The life-changing magic of KonMari decluttering at work
With her book The Life changing Magic of Tidying Up, Marie Kondo has attracted a cult of loyal joy-sparkers. These followers ruthlessly clear their lives of unnecessary clutter, say goodbye to items that no longer spark joy, and turn chaos into order.
In a world increasingly full of stuff, it’s refreshing to rid your life of clutter, shedding painful reminders along with things you simply no longer need or want. While Kondo focusses on the benefits of doing this at home, why wouldn’t KonMari-ing your desk do just as much for your mental peace at work?
Benefits of KonMari-ing at the office
While you can’t declutter a colleague or remove a joy-killing boss, there are benefits to taking to your workspace with a metaphorical broom.
Just like getting rid of clutter around the home, removing extra stuff from your desk helps to clear the mind. It reduces stress, because tidying your physical environment ends up creating brain space too.
Going through everything in your desk also gives you a chance to dispose of those things you don’t need any more – outdated information, dead files, old stationery, business cards and project folders. This helps you see how your job has evolved and gives you perspective.
Step back and ask yourself, “Is this the role I signed up for?” Is it heading in the direction you want it to? Is there still value for you in this job? Taking the time to look backwards at your physical belongings allows you to assess if you’re still in the best place for now. It’s like looking at a pair of pants you’ve pushed to the back of your wardrobe and not worn for two years – will you wear them now? Do these pants still fit you, your life and wardrobe? Or, is it time for a change?
How to KonMari at work
Marie Kondo, in general, divides her possessions into five categories: clothes, books, papers, miscellaneous items and sentimental items. Then she piles everything from each category together, and picks up each thing one by one.
When you pick up the item, decide if it ‘sparks joy’. Put it away if you’re keeping it, and discard it if you’re not.
It’s simply deciding if something is worth keeping in your space.
Have a plan
Why are you doing this? What do you want to achieve? It might simply be creating a clean space so you can focus at work. It might be because you’ve changed roles and you’re wanting to let go of paperwork that’s no longer relevant. Whatever your reason, figure it out.
It’s easy to say you’ll keep the carved figurine a much-loved friend gave you. It’s harder to assess a stapler or software manual.

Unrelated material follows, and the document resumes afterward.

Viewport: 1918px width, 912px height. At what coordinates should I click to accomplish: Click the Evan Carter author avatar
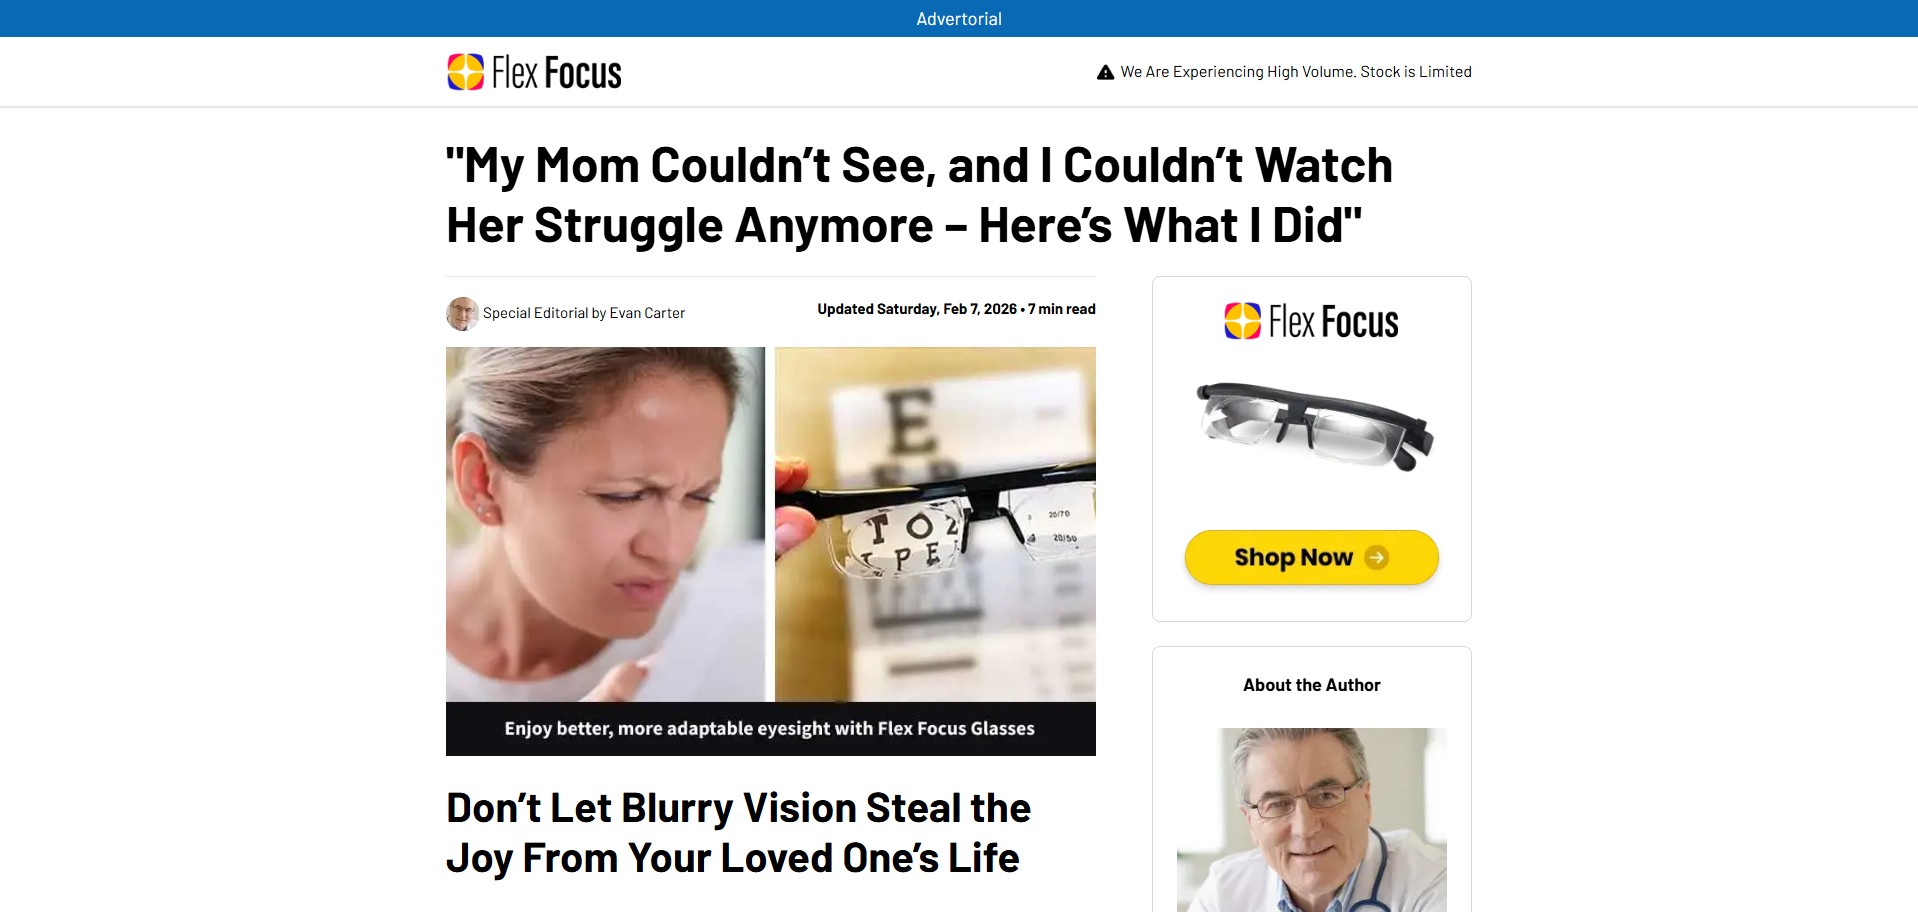(462, 313)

For functional items, ask yourself when was the last time you used them? If you use that staple remover every day, keep it. If you never use it and prefer to wreck your nails instead, put it back in the stationery cupboard.

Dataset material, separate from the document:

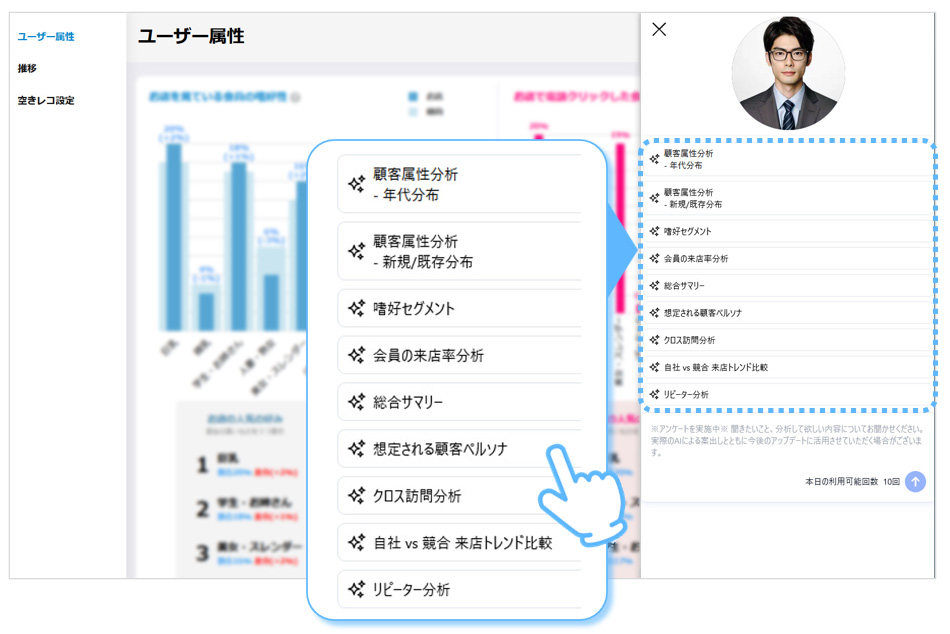The height and width of the screenshot is (634, 950).
Task: Click the sparkle icon for 総合サマリー in the enlarged callout
Action: click(355, 402)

Paperwork, too, becomes easy to assess. A training manual for software that’s been phased out? Rubbish. Meeting minutes from last year? Gone.
While this sounds a bit fluffy (especially at work), Marie says you need to thank an item for its service before throwing it in the bin or donate pile. That pile of notes from last year’s strategy session, that cup of paperclips, thumbtacks and staples, that very dead pot plant – they were once instrumental to your success. Being grateful for that will help you feel better about saying goodbye.
Check out your computer filing too
Don’t forget the soft copy. If you open up your PC and are confronted with a sea of files strewn across your desktop, this is what you need to do. Look at each file. Do you need it? If not, in the trash. If you do, find a logical place to store it (that isn’t floating on your desktop).
You may need to create a logical file structure first, but ten minutes now will save a world of digital clutter in the future. Once that desktop is done, move onto your emails.
Are you one of those people with hundreds of emails in your inbox? Create a storage system, and go through those emails in your inbox one by one. Delete, or move to a folder. If you find yourself deleting a bunch of junk mail, unsubscribe from the mailing list at the same time. If you haven’t opened their emails for the past six months, goodbye. It’s amazing how much better you feel with an inbox that has empty space you can see.
Add something that makes you feel good
Have something on your desk that brings happiness. It might be a photo, a drawing your child created, a figurine… something in your space that helps you centre and draw strength on bad days.
Store your work pleasingly
Now that you know what you own and how you want to arrange it, have it displayed attractively. Buy some nice storage or stationery to make your desk ‘yours’, but keep functionality in mind. If you make it more difficult to file things in the appropriate spaces, you’ll simply end up not doing it. You’ll go back to your messy ways again in no time.
Remember the Marie Kondo pairing rules: pens and pencils go together. Books sit side by side with other books. Tissues and Panadol hang out together. This ensures everything is easy to find when you need it.
Move forward with good intentions
Once you’ve culled all the extra stuff from your life, stored everything in a logical way, and added things that make you feel good, you have the biggest step of all: changing your behaviour to match.
When emails come in, action them, file them, or unsubscribe immediately and delete them. When paper lands on your desk, file it in the correct spot. Once you’ve typed up the minutes from the meeting, throw out the notes.
It’s so easy to fall back into previous behaviour, so make an intentional choice to go forward with changed habits. It’s a surprisingly simple way to ensure your space always sparks joy, even on tough days.